SUPPLIED RECORDS: Begin

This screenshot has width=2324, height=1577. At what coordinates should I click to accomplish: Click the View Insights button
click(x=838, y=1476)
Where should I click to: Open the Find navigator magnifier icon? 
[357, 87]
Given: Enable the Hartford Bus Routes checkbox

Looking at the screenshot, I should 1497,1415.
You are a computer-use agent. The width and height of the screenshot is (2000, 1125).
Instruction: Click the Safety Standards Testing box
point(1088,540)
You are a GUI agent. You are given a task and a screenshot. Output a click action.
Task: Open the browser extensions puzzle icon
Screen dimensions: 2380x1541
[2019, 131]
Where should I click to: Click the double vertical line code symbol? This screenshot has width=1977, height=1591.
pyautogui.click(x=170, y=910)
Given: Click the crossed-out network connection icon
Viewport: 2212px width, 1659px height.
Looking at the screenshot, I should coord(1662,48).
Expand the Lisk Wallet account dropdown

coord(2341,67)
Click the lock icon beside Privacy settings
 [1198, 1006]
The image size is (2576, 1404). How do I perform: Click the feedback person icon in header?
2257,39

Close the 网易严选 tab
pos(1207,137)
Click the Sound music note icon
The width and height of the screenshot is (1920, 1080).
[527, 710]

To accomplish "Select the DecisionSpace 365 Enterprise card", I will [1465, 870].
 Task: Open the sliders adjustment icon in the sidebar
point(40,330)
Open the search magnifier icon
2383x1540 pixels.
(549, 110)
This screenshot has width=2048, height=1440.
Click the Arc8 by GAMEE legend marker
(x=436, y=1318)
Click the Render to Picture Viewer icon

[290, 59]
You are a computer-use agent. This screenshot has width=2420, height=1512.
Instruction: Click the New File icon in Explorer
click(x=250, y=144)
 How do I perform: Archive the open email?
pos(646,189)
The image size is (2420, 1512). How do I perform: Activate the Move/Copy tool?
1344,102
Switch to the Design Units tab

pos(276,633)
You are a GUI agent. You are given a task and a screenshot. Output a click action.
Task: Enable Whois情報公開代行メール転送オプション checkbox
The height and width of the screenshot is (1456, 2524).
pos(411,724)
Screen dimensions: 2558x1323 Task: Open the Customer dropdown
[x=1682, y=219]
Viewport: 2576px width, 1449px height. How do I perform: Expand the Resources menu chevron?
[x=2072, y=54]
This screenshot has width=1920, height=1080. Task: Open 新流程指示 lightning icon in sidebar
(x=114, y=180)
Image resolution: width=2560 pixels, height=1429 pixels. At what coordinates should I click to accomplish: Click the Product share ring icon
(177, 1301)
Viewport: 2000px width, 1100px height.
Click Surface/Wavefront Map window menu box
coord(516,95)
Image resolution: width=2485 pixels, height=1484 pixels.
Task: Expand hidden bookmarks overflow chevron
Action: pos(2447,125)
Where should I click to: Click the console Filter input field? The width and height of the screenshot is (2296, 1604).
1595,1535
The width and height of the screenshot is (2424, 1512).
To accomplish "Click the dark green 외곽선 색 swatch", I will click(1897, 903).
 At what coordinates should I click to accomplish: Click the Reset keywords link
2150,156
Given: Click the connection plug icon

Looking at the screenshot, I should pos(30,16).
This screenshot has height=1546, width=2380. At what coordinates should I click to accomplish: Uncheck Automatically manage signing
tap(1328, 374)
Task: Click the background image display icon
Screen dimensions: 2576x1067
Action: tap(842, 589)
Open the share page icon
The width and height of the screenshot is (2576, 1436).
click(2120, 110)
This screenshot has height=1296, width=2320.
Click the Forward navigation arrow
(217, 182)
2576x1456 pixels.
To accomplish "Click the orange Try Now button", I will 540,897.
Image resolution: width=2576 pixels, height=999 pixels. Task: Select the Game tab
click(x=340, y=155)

SUPPLIED RECORDS: End

_REQUIREMENT_. Please return every line in the data that includes the string "agent".

_SOLUTION TO THIS PROBLEM_.
You are a computer-use agent. The width and height of the screenshot is (2000, 1125).
You are a GUI agent. You are given a task and a screenshot. Output a click action.
You are a computer-use agent. This screenshot has width=2420, height=1512.
You are a GUI agent. You are given a task and a screenshot. Output a click action.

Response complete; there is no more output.